We’ve always been open to new experiences. We’ve both been doing yoga for the last couple of years but different systems. DH is taking up hiking in the state parks nearby us. I prefer to walk in the city, plus I can’t yet walk as far as he can! We’ve taken a few Exploritas trips (formerly Elderhostel) and really enjoyed them so far: interesting, intelligent travelers combined with an educational approach to touring.
I truly feel sorry for people who are forced into retirement for any reason, who are not prepared emotionally for what it means to create a new lifestyle. My MIL was looking forward to retirement but then her husband died (DH’s stepfather).
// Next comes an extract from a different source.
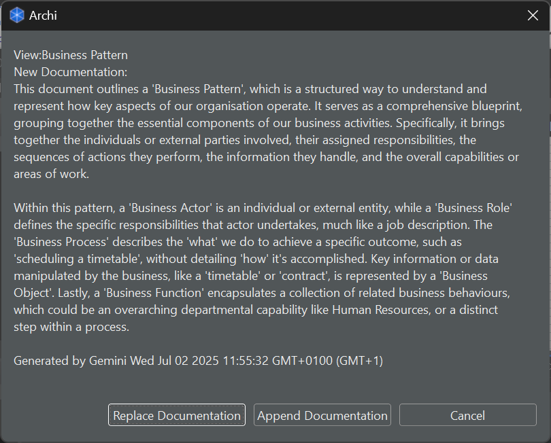Click the Archi cube logo icon
The image size is (551, 443).
pyautogui.click(x=17, y=15)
Now she’s rudderless, unable/unwilling to connect with new people, no hobbies except watching TV or playing PC mah-jongg.
Her old friends are dying off or moving away, and she’s beginning to suffer from a mild case of dementia although her physical health is excellent. She’s become a stereotypical lonely old widow, financially secure but emotionally helpless. We’ve been unable to get her interested or active in anything new, despite the many senior centers around us.
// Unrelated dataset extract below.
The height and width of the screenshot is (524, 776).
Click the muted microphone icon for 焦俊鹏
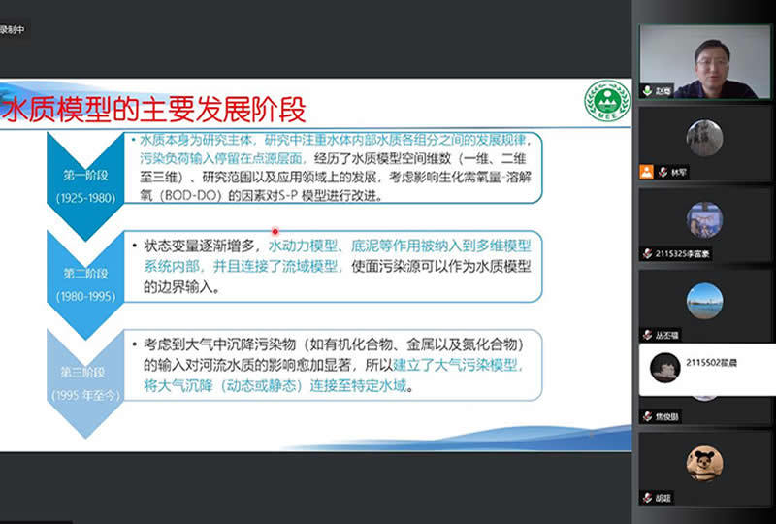pos(647,416)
With her as a negative example, both DH and I have talked about where else we might live as we age further, such as senior living housing where one can meet new people. We love where we live, but in 10 yrs or so it’s going to become too much trouble to maintain, and I’m going to want some place less time-consuming.
(2) Is there some facet of your professional life that you still find sufficiently engaging that you would like to invest yourself in a related area in retirement, or would you like to move on to something entirely different?
A: DH was asked to come back on a special project as a consultant for his old employer. The money’s nice, of course, but even better, it gives him a good emotional transition from being full time (with its frustrations but also its ego-stroking feedback) to part-time, where he can set his own hours and not get involved in office politics.
I enjoyed my field and was very good at it. Met a lot of good people I never would have met otherwise. Losing that aspect is the only thing I regret. In retirement, especially like us where none of our other friends/family are retired yet, it means reaching out to meet new people. There’s plenty of opportunities to do so these days.
(3) If you have no particular interest or passion for your retirement years, but would like to explore a range of possibilities, how might you go about this?
A: We have so many interests it’s more a question of picking what we want to do next! My DH and I are voracious readers; we enjoy being on the computer; he’s a wargamer and I take care of the house and garden; we’re both foodies in the greatest food area in the US (San Francisco Bay Area) so there’s never a lack of places to go or things to see.
I’ve done some volunteer work but as I said elsewhere, really am not interested right now in doing it. But I might pick it up again one of these days. There’s a lot of organizations which are always needing help of some kind. DH is very self-contained and is perfectly happy staying home 24/7; he enjoys social activities but doesn’t crave them.
Working on the PC takes hours, as I’m sure you know! I recently started a food and travel blog, plus I have a garden website that desperately needs updating. I’ve become a passionate advocate of financial education for the young, having made lots of mistakes when we were in our 30’s. I was asked by our Millenial friends to create an informal class to discuss the legal and financial issues that they should be thinking about.
I may do that in the next year, as I have a lot of financial articles on file that could be used for such a discussion. There are so many middle-class people that need help, but can’t afford to pay for it, and don’t even know what kind of questions they should be asking, either of themselves or of an advisor.
It's wonderful that retirement has allowed you to deepen your relationship with your family. I feel sad about some of our friends who haven't planned well, or just suffered plain bad luck, and are forced to move out of the US, away from friends and family, in order to have an affordable retirement.